Nielegalne miniaturki od Google

Właściciel największej i najpopularniejszej na świecie wyszukiwarki po raz kolejny ma problem z wyrokami sądów europejskich dotyczących treści prezentowanych w wynikach. Kolejna sprawa, rozstrzygnięta przez niemiecki sąd, dotyczy prezentacji miniaturek w wynikach wyszukiwania.

Niemiecki sąd w wyroku wydanym przeciwko Google stwierdził, że prezentowanie w wynikach wyszukiwania miniaturek chronionych prawem autorskim zdjęć jest niezgodne z obowiązującymi w tym kraju przepisami dotyczącymi własności intelektualnej. Uzasadnienie wyroku zawierało stwierdzenie, że zmniejszanie obrazków nie jest nowym dziełem, a więc ich wyświetlanie jest naruszeniem praw autorskich. To już trzecia z kolei sprawa dotycząca miniaturek przegrana w Niemczech przez Google. Wyrok ten jest również zgodny z niedawnym wyrokiem, który zapadł w sądzie amerykańskim.

Jak nietrudno się domyśleć Google nie było zadowolone z takiego obrotu sprawy. Firma wydała oświadczenie w tej sprawie, w którym stwierdziła m.in., że 'ta decyzja sądu jest krzywdząca dla niemieckich użytkowników Internetu, że jest to poważny krok wstecz w niemieckim e-biznesie oraz że jest to cios dla tysięcy stron internetowych oferujących treści obrazkowe i usługi na nich oparte'.

Jedna z wcześniejszych spraw toczących się w USA dotyczyła wyświetlania miniaturek zdjęć pochodzących ze strony pornograficznej Porn 10. Po przegranej sprawie Google złożyło odwołanie od wyroku, które zostało przez sąd uwzględnione. Co prawda nie zostały wyjaśnione wszystkie nieścisłości w tej sprawie, jednak wyrok uniewinniający Google został oparty o zapis w prawie mówiący, że prezentację miniatur należy potraktować jako transformację istniejącego już zdjęcia.
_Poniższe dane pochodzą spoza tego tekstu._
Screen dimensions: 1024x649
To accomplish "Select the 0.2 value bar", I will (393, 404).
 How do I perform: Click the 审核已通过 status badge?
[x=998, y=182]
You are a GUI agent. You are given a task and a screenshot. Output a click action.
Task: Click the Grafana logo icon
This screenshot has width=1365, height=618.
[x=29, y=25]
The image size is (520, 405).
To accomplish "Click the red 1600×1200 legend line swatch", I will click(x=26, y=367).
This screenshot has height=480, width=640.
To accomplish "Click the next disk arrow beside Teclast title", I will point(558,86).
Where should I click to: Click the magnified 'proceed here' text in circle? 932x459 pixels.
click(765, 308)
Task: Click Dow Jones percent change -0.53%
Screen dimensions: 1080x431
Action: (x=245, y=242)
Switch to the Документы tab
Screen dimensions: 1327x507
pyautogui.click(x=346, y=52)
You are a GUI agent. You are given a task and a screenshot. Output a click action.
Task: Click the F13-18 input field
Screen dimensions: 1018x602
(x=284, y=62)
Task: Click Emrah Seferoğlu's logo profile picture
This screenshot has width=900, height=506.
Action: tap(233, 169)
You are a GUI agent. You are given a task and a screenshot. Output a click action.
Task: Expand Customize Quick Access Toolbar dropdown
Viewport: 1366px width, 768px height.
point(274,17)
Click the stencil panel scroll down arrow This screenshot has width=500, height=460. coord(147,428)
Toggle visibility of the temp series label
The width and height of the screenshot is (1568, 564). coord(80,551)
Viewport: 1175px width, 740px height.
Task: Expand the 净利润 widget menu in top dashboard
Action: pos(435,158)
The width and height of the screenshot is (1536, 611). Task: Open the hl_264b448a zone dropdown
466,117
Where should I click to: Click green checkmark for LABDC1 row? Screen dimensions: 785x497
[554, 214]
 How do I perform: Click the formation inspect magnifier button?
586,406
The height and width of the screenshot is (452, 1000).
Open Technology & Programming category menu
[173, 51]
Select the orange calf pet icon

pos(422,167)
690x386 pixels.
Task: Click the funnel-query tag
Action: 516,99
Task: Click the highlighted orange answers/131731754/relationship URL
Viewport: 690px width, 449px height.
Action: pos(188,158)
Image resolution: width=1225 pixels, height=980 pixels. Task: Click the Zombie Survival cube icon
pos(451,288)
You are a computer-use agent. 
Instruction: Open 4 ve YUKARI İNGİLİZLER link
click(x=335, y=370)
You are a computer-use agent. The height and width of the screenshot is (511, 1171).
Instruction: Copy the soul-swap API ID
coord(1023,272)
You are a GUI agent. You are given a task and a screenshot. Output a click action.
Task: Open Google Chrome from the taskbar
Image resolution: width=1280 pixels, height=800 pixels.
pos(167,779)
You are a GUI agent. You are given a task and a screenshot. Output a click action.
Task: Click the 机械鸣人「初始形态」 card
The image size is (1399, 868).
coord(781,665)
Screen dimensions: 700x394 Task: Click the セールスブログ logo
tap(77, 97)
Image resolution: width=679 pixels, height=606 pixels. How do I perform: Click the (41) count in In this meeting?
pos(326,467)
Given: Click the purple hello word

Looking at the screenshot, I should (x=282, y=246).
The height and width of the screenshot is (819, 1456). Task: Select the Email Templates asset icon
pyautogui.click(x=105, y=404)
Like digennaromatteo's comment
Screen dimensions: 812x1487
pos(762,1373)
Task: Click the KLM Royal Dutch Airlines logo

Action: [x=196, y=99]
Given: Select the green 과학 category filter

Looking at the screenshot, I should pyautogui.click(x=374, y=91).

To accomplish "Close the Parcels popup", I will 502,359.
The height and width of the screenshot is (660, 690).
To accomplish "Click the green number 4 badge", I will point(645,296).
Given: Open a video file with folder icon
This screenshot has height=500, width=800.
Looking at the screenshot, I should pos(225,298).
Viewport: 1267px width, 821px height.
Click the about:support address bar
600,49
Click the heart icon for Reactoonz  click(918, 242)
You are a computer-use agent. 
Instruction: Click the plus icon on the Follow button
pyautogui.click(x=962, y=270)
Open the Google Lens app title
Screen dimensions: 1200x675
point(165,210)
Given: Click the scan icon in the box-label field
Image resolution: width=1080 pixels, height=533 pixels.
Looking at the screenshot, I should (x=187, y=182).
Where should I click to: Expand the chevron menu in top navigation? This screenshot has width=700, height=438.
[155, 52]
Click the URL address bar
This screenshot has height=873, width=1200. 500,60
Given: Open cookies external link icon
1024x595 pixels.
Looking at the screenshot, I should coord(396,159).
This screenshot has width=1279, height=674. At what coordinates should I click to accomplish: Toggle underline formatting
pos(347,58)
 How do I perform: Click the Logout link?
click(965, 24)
Takie użycie zdjęcia jest jednym z wyjątków, które nie podchodzi pod amerykańskie prawo własnościowe.

Kolejna sprawa, która znalazła swój finał w europejskim (belgijskim) sądzie, została wniesiona przez tamtejszych wydawców prasy i dotyczyła treści, które były udostępniane przez Google w jego czytniku wiadomości (Google News). Przedmiotem spornym były oczywiście prawa autorskie. Po wielu negocjacjach nagłówki belgijskich gazet wróciły do czytnika wiadomości, jednak przy tej okazji belgijscy wydawcy liczą na niemałe zadośćuczynienie ze strony Google.

Jak więc widać Google nie ma łatwego życia w Europie i można się spodziewać, że to nie ostatnie sprawy jakie zostaną skierowane do sądów przez państwa europejskie przeciwko Google.